Patterson continued his attack despite coming under small arm and grenade fire from the other bunkers.
"Sgt. Patterson continued his assault upon the bunkers which were impeding the advance of his unit," the citation states. "Sgt. Patterson single-handedly destroyed by rifle and grenade fire five enemy bunkers, killed eight enemy Soldiers and captured seven weapons. His dauntless courage and heroism inspired his platoon to resume the attack and to penetrate the enemy defensive position."
Patterson is also honored in Fort Benning's Officer Candidate School Hall of Fame. He now lives in Fayetteville, N.C.
Alfred Rascon was born in Chihuahua, Mexico, in 1945 and moved to California as a young child. He enlisted in the Army in 1963 at the age of 17 and became a medic. He was assigned to the 173rd Airborne Brigade in Okinawa, Japan, which deployed to Vietnam in 1965.
On March 16, 1966, Rascon's unit - the 1st Battalion, 503rd Infantry Regiment, 173rd Airborne Brigade, came under heavy fire in Long Khanh, Vietnam. Many Soldiers were wounded.
"Specialist Rascon, ignoring directions to stay behind shelter until covering fire could be provided, made his way forward. He repeatedly tried to reach the severely wounded point machine-gunner laying on an open enemy trail, but was driven back each time by the withering fire," reads his Medal of Honor citation. "Disregarding his personal safety, he jumped to his feet, ignoring flying bullets and exploding grenades to reach his comrade. To protect him from further wounds, he intentionally placed his body between the Soldier and enemy machine guns, sustaining numerous shrapnel injuries and a serious wound to the hip."

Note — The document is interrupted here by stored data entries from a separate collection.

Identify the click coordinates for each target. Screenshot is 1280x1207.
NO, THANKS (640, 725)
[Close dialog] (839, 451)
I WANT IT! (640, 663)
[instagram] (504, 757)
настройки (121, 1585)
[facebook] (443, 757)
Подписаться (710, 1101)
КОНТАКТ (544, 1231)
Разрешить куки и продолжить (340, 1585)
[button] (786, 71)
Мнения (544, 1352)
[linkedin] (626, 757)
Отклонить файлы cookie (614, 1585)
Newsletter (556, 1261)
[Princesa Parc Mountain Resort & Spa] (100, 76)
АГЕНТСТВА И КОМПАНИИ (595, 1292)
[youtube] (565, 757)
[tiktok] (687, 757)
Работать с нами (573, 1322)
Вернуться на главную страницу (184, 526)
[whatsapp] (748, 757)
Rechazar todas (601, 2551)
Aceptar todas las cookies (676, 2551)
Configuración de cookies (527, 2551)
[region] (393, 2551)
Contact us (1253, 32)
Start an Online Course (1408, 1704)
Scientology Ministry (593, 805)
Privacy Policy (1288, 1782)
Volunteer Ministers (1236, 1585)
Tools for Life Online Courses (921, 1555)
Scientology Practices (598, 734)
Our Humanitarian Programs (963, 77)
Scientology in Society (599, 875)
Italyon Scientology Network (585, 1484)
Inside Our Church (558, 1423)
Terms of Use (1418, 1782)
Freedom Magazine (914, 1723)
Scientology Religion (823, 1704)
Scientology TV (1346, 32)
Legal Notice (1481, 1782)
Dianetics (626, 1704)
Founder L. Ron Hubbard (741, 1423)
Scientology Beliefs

Rascon was wounded again trying to retrieve a machine gun he feared would fall into enemy hands. He ignored his injuries and continued to provide aid on the battlefield.
"In searching for the wounded, he saw the point grenadier being wounded by small arms fire and grenades being thrown at him. Disregarding his own life and his numerous wounds, Specialist Rascon reached and covered him with his body absorbing the blasts from the exploding grenades, and saving the Soldier's life, but sustaining additional wounds to his body," the citation reads. "While making his way to the wounded point squad leader, grenades were hurled at the sergeant. Again, in complete disregard for his own life, he reached and covered the sergeant with his body, absorbing the full force of the grenade explosions."
Rascon was wounded once again, but continued to administer help until he, himself, was medically evacuated from the battle. For his actions, Rascon was awarded the Medal of Honor in 2000.
Rascon became an American citizen in 1967 and returned to Vietnam in the 1970s as a military adviser.